Qizilchoqa Tartan Tissue | Anonymous

Qizilchoqa Tartan Tissue | 1200 B.C.
Kemp wool fabric | Fragment
Anonymous | Qizilchoqa | China

Reproduction of a 6-colour tartan garment from Qizilchoqa near Hami in China. From ‘The Mummies of Urumchi’ by Elizabeth Barber.

The earliest surviving sample of tartan tissue comes from the Tarim Basin in eastern China. In 1979 archaeologists working at a site called Qizilchoqa (Red Hillock) unearthed a cemetery containing mummified remains of individuals clothed in geometric kemp wool pattern fabric.
The cloth fragments on these mummies shows a common origin with Indo-European neolithic clothing. Textile expert Elizabeth Barber has noted its similarity with cloth fragments recovered from salt mines of the Hallstatt culture. Its closest resemblance to Scottish tartan of the 17th century, the feel of the wool, the twill, the number of color lines (up to six) as well as the varying thickness and thinness of color bands is strikingly familiar despite the age of the samples.
So far 113 graves have been excavated at Qizilchoqa, probably an equal number remain to be explored. Based on carbon-14 dating and on the style of painted pots found with the corpses, all the mummies here appear to date to around 1200 B.C. They are fully clothed in brightly colored woolen fabrics, felt and leather boots, and sometimes leather coats. The men generally have light brown or blond hair, while the women have long braids; one girl has blue tattoo marks on her wrist.
A sample of cloth was examined by University of Pennsylvania anthropologist Irene Good, a specialist in early Eurasian textiles. Examining the cloth under a low-power microscope, she saw that the material was not, strictly speaking, wool at all.

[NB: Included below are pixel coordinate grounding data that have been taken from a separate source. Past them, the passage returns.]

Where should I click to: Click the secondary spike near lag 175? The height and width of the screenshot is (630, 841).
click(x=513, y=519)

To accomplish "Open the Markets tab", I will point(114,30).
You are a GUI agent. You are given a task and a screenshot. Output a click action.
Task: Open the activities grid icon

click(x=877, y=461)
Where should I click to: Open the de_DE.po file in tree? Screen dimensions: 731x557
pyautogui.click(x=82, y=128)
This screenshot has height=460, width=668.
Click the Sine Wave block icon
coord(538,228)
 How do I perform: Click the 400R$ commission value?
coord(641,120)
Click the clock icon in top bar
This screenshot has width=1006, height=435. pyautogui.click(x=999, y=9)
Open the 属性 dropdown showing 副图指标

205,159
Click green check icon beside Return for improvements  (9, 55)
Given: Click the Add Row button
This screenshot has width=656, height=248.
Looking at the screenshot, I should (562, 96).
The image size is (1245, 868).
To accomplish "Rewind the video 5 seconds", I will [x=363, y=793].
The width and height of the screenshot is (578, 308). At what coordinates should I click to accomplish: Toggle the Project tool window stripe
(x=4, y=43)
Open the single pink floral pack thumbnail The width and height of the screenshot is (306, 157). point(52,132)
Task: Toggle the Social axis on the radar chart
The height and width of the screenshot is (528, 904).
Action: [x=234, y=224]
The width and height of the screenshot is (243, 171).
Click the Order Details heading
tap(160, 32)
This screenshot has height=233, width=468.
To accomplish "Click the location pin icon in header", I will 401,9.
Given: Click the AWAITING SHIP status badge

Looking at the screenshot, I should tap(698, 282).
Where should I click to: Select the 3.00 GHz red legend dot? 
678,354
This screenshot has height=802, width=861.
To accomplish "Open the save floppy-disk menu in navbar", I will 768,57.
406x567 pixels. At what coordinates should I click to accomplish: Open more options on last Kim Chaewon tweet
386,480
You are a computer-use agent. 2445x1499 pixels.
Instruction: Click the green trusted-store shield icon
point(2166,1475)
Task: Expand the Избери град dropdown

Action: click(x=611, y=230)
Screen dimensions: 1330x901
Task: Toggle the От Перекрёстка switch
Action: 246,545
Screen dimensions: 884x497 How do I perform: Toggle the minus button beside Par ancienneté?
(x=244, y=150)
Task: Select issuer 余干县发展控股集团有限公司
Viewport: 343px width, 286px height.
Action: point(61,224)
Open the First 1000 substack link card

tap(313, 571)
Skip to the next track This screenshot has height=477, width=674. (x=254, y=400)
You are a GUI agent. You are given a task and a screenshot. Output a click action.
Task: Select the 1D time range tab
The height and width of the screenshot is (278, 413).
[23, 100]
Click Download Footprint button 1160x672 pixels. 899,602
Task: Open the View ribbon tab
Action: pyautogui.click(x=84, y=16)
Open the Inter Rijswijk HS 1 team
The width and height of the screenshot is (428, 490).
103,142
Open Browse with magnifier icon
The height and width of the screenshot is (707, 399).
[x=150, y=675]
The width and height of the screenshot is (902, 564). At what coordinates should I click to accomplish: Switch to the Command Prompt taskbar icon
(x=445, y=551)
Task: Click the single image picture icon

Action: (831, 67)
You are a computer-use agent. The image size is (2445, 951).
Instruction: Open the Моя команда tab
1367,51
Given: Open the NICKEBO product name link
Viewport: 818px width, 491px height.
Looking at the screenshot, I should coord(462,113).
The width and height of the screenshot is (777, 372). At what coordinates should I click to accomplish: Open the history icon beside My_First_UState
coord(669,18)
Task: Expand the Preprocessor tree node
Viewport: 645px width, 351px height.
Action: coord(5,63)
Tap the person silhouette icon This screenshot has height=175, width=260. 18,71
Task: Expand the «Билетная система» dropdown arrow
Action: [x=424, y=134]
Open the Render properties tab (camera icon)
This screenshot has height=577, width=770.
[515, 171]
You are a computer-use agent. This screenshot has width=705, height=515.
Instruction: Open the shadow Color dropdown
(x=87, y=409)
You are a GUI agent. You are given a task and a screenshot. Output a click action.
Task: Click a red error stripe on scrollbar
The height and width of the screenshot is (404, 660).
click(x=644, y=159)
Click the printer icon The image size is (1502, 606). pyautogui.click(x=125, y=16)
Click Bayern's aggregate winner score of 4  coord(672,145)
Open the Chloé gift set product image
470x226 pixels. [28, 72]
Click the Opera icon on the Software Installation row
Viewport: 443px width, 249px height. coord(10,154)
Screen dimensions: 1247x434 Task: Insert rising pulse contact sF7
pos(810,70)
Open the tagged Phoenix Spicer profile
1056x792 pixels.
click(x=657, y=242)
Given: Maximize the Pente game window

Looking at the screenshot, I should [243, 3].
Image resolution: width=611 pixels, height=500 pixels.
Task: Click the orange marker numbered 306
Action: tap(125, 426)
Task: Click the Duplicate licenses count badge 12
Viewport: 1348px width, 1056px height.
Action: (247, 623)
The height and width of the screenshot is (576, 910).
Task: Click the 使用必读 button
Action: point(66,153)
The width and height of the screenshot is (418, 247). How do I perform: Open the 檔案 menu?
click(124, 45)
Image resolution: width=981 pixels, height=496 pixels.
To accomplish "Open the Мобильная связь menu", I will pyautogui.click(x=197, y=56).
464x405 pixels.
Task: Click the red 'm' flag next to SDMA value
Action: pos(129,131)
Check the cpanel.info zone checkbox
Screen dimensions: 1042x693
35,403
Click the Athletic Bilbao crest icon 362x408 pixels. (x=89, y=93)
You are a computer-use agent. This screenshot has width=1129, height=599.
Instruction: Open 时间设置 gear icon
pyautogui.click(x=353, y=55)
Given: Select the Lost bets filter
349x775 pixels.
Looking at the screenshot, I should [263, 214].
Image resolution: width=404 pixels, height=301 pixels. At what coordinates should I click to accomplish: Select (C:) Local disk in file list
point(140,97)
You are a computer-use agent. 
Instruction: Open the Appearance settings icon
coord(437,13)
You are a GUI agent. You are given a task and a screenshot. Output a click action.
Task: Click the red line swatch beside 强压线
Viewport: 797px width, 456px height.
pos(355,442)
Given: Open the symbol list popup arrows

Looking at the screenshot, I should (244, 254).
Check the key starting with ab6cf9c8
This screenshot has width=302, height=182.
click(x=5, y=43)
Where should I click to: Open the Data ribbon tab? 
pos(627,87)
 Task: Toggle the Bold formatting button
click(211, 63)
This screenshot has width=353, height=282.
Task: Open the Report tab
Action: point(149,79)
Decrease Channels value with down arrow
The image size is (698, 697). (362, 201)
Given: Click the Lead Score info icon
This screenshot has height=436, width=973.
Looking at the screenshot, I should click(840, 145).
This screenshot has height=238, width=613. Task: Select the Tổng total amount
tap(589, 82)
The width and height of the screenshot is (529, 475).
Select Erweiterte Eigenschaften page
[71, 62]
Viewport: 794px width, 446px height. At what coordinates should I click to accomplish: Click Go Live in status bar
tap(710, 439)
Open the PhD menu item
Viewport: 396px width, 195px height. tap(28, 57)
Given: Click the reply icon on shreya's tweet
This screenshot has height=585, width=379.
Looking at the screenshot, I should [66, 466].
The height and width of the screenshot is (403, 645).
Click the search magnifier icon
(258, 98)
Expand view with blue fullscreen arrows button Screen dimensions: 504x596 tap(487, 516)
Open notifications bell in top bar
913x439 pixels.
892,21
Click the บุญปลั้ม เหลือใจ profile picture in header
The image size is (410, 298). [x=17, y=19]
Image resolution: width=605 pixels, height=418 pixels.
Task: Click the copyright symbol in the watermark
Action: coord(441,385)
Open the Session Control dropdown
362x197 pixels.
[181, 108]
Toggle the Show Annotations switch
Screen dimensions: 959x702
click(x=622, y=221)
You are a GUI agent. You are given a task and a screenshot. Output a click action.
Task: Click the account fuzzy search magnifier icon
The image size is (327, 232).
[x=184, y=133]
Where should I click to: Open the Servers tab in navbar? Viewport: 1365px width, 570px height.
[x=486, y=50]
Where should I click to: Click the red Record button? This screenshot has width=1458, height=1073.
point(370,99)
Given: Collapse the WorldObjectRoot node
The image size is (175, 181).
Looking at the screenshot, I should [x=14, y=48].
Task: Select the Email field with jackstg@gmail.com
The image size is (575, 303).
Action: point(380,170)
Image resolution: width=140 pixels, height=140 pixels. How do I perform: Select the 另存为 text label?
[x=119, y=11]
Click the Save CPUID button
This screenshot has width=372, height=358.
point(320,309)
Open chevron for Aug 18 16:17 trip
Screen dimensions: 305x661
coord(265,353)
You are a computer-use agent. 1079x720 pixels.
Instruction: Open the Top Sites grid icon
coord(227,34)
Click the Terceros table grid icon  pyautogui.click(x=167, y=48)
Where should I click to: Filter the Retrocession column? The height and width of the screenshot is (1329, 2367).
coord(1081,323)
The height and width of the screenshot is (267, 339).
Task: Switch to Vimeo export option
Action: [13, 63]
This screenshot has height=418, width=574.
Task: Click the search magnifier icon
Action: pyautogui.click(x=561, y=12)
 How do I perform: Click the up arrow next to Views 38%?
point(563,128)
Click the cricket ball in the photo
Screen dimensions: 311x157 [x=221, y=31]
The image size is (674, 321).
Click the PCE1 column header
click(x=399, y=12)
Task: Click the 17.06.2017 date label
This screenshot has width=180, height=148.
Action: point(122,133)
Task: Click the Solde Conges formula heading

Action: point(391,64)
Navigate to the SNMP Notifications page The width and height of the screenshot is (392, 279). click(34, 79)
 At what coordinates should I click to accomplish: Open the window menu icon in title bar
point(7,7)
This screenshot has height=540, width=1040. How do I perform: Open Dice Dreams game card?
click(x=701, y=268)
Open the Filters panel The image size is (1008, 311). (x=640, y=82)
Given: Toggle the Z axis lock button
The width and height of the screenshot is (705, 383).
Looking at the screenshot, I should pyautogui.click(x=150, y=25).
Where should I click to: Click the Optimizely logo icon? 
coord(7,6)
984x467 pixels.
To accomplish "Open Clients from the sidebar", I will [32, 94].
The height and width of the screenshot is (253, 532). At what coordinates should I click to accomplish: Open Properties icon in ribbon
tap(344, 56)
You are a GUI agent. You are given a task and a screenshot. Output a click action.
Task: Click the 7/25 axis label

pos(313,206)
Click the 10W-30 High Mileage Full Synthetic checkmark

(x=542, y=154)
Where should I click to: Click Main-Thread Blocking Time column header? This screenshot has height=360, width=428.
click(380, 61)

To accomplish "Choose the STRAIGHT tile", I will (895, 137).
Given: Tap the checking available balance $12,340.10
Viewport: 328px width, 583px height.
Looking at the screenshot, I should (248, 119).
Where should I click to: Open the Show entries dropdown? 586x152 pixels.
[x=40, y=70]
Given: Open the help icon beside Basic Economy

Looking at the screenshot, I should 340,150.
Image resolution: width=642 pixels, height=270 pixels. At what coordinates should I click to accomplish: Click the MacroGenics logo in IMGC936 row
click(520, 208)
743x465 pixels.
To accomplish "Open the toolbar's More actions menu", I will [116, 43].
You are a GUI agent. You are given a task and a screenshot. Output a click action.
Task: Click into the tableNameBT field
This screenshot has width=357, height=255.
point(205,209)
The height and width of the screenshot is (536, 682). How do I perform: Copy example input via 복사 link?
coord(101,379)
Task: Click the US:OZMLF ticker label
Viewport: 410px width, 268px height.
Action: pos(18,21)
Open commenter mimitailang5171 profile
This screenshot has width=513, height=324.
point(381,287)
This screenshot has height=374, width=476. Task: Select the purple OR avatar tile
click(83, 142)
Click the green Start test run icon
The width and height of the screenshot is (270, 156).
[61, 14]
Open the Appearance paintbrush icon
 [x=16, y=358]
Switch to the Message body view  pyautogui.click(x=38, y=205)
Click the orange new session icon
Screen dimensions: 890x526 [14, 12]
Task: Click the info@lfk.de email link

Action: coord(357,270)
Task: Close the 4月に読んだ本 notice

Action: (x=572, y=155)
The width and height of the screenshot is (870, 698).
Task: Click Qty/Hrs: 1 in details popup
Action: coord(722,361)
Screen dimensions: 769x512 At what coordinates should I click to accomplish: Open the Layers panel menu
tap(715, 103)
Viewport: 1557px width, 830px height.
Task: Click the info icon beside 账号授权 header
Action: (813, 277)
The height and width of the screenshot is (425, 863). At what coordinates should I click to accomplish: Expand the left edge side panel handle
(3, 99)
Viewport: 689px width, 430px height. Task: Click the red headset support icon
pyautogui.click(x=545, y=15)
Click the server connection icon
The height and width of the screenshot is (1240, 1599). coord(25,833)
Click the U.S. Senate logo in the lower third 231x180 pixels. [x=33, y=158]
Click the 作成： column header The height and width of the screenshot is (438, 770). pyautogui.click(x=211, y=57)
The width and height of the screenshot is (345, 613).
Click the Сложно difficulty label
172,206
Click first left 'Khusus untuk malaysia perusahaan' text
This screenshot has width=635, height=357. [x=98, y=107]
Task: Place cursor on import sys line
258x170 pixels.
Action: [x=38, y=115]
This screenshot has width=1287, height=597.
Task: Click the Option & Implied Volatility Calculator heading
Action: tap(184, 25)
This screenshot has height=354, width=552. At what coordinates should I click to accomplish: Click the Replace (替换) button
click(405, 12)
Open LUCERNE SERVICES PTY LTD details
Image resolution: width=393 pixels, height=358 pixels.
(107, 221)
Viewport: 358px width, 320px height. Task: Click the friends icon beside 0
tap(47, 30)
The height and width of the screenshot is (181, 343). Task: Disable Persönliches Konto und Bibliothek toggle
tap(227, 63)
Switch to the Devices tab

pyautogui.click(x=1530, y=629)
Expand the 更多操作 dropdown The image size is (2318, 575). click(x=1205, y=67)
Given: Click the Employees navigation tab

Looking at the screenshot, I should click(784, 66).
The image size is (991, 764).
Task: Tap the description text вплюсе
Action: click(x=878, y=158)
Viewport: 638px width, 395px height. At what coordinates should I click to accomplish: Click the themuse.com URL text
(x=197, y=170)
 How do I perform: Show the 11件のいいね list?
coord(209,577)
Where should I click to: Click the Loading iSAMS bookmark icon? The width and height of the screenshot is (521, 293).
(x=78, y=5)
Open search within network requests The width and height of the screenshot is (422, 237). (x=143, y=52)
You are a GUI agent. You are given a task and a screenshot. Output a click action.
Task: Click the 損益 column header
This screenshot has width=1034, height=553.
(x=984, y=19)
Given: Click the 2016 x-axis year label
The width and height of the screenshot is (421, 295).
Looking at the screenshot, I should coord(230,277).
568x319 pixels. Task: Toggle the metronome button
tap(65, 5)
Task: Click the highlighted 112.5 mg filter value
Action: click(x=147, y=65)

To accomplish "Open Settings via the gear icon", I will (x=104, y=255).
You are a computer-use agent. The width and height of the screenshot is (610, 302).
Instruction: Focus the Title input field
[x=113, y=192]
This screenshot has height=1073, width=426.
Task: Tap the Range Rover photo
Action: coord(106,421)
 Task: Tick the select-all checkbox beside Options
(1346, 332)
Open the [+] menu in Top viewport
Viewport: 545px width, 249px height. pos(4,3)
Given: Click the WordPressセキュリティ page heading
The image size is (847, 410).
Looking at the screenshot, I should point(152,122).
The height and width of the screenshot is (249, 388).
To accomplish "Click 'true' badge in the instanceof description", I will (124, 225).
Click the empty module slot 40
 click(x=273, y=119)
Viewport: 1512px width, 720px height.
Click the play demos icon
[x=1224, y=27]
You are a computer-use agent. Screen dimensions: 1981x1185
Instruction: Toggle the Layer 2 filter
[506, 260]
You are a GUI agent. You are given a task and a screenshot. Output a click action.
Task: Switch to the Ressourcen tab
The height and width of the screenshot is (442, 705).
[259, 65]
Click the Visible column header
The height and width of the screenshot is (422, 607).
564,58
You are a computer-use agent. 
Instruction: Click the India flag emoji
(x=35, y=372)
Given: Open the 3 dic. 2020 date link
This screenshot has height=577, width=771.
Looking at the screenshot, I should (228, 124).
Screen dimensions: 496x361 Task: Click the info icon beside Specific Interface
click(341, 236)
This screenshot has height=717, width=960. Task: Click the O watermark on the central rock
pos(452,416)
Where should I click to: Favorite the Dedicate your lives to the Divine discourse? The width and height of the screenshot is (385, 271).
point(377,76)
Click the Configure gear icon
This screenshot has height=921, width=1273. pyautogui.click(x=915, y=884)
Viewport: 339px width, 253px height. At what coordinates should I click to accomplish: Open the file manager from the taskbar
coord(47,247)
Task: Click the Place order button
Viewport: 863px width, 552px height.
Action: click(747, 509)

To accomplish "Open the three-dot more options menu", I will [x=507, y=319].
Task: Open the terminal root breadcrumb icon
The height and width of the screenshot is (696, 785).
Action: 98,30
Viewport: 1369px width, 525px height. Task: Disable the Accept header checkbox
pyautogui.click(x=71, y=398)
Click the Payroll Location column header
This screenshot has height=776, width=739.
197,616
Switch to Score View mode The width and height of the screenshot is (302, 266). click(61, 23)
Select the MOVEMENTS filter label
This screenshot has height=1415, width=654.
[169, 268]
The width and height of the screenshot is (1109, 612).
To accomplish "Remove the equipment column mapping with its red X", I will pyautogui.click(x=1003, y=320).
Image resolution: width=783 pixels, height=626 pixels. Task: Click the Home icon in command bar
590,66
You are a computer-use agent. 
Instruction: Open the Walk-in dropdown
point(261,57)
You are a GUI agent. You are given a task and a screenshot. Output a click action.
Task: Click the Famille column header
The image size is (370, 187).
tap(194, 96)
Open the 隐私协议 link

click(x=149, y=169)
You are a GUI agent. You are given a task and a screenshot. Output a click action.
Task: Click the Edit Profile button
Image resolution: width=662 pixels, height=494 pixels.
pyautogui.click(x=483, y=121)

Wool comes from the undercoat of a sheep; this material appeared to have been spun from the coarse outer hair (called kemp) of a sheep or goat. Despite the crudeness of the fibers, they were carefully dyed green, blue, and brown to make a ptartan design. They were also woven in a diagonal twill pattern that indicated the use of a rather sophisticated loom”.